Some 180 gardeners were displaced when the expanding Arboretum replaced a Montlake P-Patch with a stand of pine trees, leading one participant to write in 1979, “I am a very sad gardener…Please do not turn us out.” (The area, known then as “the pit,” became a P-Patch after plans for the R.H. Thomson Expressway were abandoned.) The expansion of Children’s Hospital eliminated another patch in 1977, while community pressure and an ugly culture clash led the city to shut down a Beacon Hill garden in 1983 that had been developed for low-income refugees from Southeast Asia.

The owner of what was known as the Hillside patch in Ravenna wrote in 1988 that she could not renew the lease, as her husband had died and “I can’t afford to pay the taxes they have gone so high, so I am going to sell the property… I’m sorry to see the Pea Patch go.”


Beyond those patchwork gains and losses, the program became fundamentally endangered in the 1980s, when Seattle budget cuts restricted services like rototilling and many plots went vacant, according to the cookbook and news accounts at the time. With the help of an advisory council and later a land trust, gardeners obtained grants and made other connections to strengthen the program.

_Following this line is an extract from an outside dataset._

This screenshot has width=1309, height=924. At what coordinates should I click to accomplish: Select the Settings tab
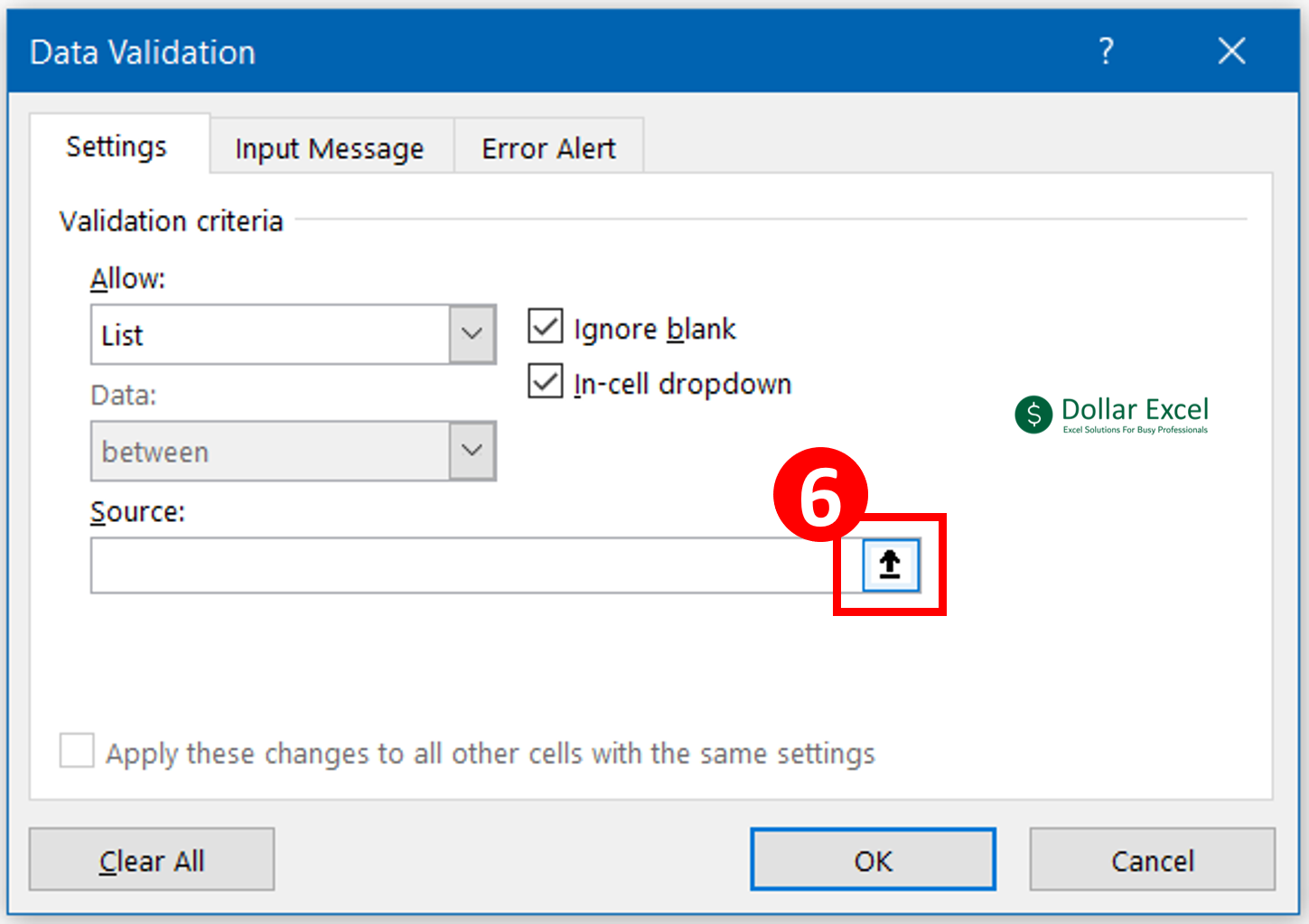117,146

When land for the Pinehurst Garden was donated to the advisory council in 1987, according to a Department of Neighborhoods history, it gave P-Patches more credibility “as a legitimate land use” and diminished the sense that the gardens were only meant as interim uses.


A changing city

As Seattle’s open land shrinks and its needs grow, we might look to P-Patches to be part of the solution rather than a victim of those pressures.


In recent decades, P-Patch administrators have actively tried to reflect the needs of different city constituents, adding options like educational youth gardens and “market gardens” whose produce can be sold, as well as prioritizing gardens serving low-income and underrepresented populations.

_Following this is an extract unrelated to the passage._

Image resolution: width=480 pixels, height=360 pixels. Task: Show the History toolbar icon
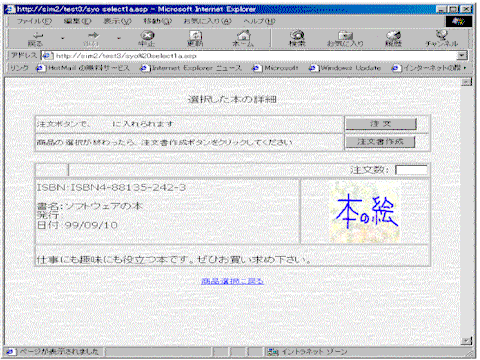click(x=393, y=38)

For future P-Patch projects, goals include building on the department’s partnership with the Seattle Housing Authority, serving denser neighborhoods with even less access to open space.

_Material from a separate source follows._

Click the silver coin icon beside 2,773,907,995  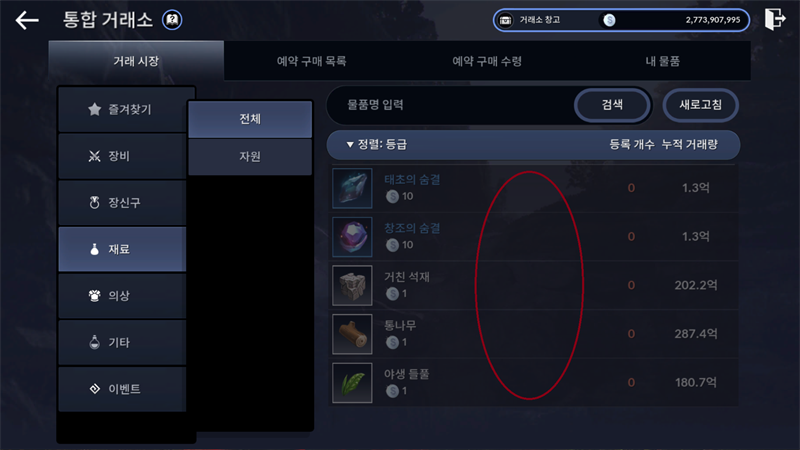609,20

Finding a large enough patch of land isn’t the only roadblock. A garden needs enough sun and the right soil, and can’t interfere with environmentally critical areas. If the property is privately owned, the owner must commit to at least a five-year P-Patch lease, which can’t cost much (if anything). Then comes organizing and designing, and conversations with neighbors, and the ongoing work that—in a successful P-Patch—will really never end.


“That’s always how places have come into being, from the ground up,” Bryan said.


A quarter of P-Patch gardeners said in a recent city survey that they worried or stressed about having enough money to pay for food in the past 12 months. More than three-quarters had no space for growing food at their residence, 40% had gross household incomes under $60,000, and 27% represented communities of color. The city provided financial help to 571 families to afford the plots in 2018, and 54 of the gardens have gleaning programs or a “giving garden” plot for food banks, contributing literally tons of fresh produce—and much more.


They’ve been spots for unique projects, like a composting toilet at the Picardo site and rainwater harvesting cisterns. Interbay Patchers, well known for their enthusiastic composting program, composted flowers contributed to local vigils after the September 11, 2001 terrorist attacks, then brought a bag of the compost to a community garden near the World Trade Center along with their good wishes for renewal.


“It can be a place for innovation, and a place to try things out on a small scale that shows that they can be done,” Bryan said.


For Hammermeister, who gardens at her own Seattle home, the P-Patches around the city are always places to admire and appreciate.


“(Rundberg) could see that Seattle was growing, and that land might not be kept in food production. She worked pretty tirelessly for the cause, and she was quite successful,” she said.


“I look back with gratitude for having been able to participate like that.”